ATTRIBUTION A picture catalogued under the name of the artist is considered to be by him. ‘Attributed to’ qualifies the attribution. ‘Ascribed to’ indicates a greater degree of doubt. ‘Workshop of’ or ‘Follower of’ are self‐explanatory. ‘Style of’ indicates that the painting is an imitation or copy painted after the artist’s lifetime. A list of attributions which have been changed from the first edition of this catalogue (published in 1960) is given on pages 510–13.
INVENTORY NUMBER The National Gallery inventory number is to be found to the left of the picture title.
MEASUREMENTS These are given in centimetres, followed by inches in brackets. Height precedes width.
RIGHT and LEFT These indicate the viewer’s right and left, unless the context clearly implies the contrary.
BIOGRAPHIES MacLaren’s biographical notes on painters have been expanded and brought up to date when there is no accessible and reliable modern literature. Where such literature exists, these notes have been kept to a minimum.
REFERENCES The bibliographical references, though selective, include publications which appeared before mid‐1989. References to books and articles which appeared subsequently and which the author considered to be of importance are referred to within square brackets but could not be taken into account in the catalogue entries themselves.
LISTS AND INDEXES At the back of this volume are lists of paintings acquired since the last edition of this catalogue and changed attributions. There are also indexes to religious subjects, profane subjects, topography, previous owners, years of acquisition and inventory number.
ILLUSTRATIONS The plates of the paintings included in the catalogue are in the second volume, together with all the signatures which could be reproduced. The comparative plates are included in Volume 1.
[page 1.xiv]VAN ‘van’ has been used in lower case throughout in accordance with The Oxford Dictionary for Writers and Editors. The ‘van’ has been omitted for certain artists as is customary, e.g. ‘Jacob van Ruisdael’, but ‘Ruisdael’.
BIBLIOGRAPHICAL REFERENCES ‘ op. cit. ’ may refer back to books and articles referred to under the artist’s biography (rather than in the particular catalogue entry).
CHRISTIE’S AND SOTHEBY’S Unless another location is mentioned, the sales referred to took place in London.
CLEANING The cleaning of paintings which took place before 1945 is not referred to, unless the circumstances were exceptional.
CONDITION All the paintings have been examined during the preparation of this catalogue.

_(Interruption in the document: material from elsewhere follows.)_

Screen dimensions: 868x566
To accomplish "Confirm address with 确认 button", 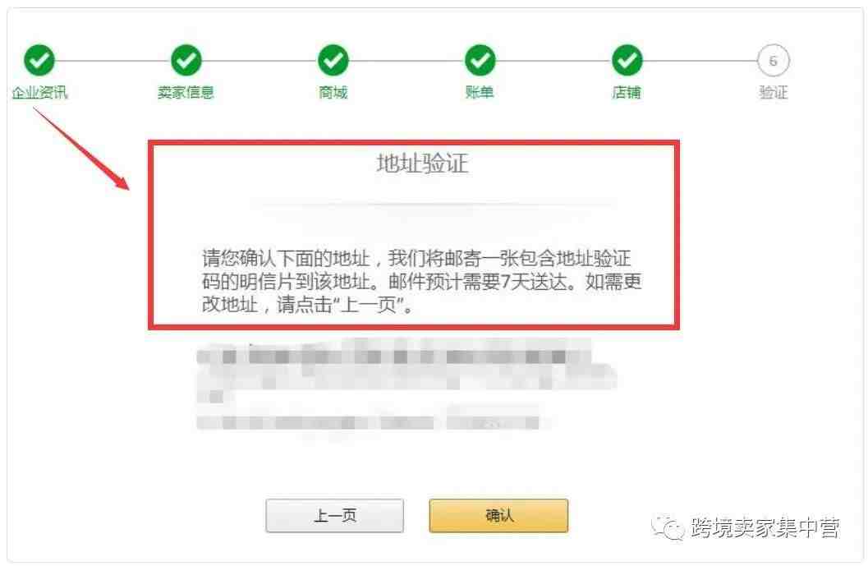I will [x=498, y=516].
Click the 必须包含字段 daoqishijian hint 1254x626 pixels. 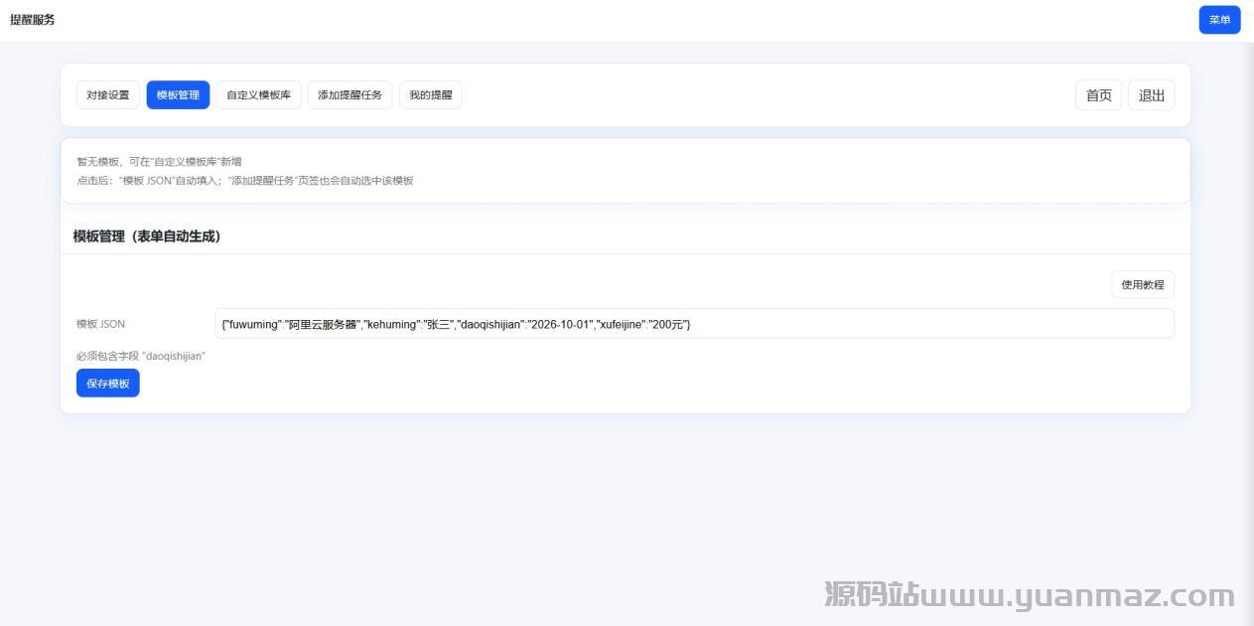(141, 356)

In many cases the condition is described, sometimes in considerable detail. If the condition is not described, the painting can be presumed to be in good condition.
PROVENANCE AND EXHIBITIONS There are separate headings for provenance and exhibitions in individual catalogue
entries. In certain cases, when nineteenth‐century paintings were included in dealers’
exhibitions for example, these two sections have been conflated
,
.
VAN GOGH The National Gallery’s four paintings by Van Gogh (Inv. nos. 3861, 3862, 3863 and 4169) are not catalogued in this volume but in The French School by Cecil Gould.
CORNELIUS JOHNSON The one painting (Inv. no. 6280) in the National Gallery by Johnson, who was born in London of Dutch parents but moved to the Netherlands after the outbreak of the Civil War, is not included in this catalogue but in The British School by Martin Davies.
Explanatory note
This volume contains the illustrations for the catalogue of the Dutch School published in Volume 1.
The pictures and their attributions are discussed in detail in the catalogue; in this volume only the title, the artist (or attribution) and the inventory number are given.
At the end of the volume are plates of all the signatures that could be reproduced. In the interest of clarity some of these have been enlarged.
About this version
Version 1, generated from files NM_CB_1991__16.xml dated 14/10/2024 and database__16.xml dated 16/10/2024 using stylesheet 16_teiToHtml_externalDb.xsl dated 14/10/2024. Structural mark-up applied to skeleton document in full; document updated to use external database of archival and bibliographic references; entries for NG6483, NG6458, NG830, NG4503, NG835, NG6444, NG212, NG54, NG221, NG672, NG1675, NG6350, NG990, NG2531, NG6442, NG871, NG1383, NG2568 and NG6522 proofread and prepared for publication; entries for NG1383, NG2568, NG54, NG5417, NG6458, NG6522, NG672 and NG835 proofread following mark-up and corrected.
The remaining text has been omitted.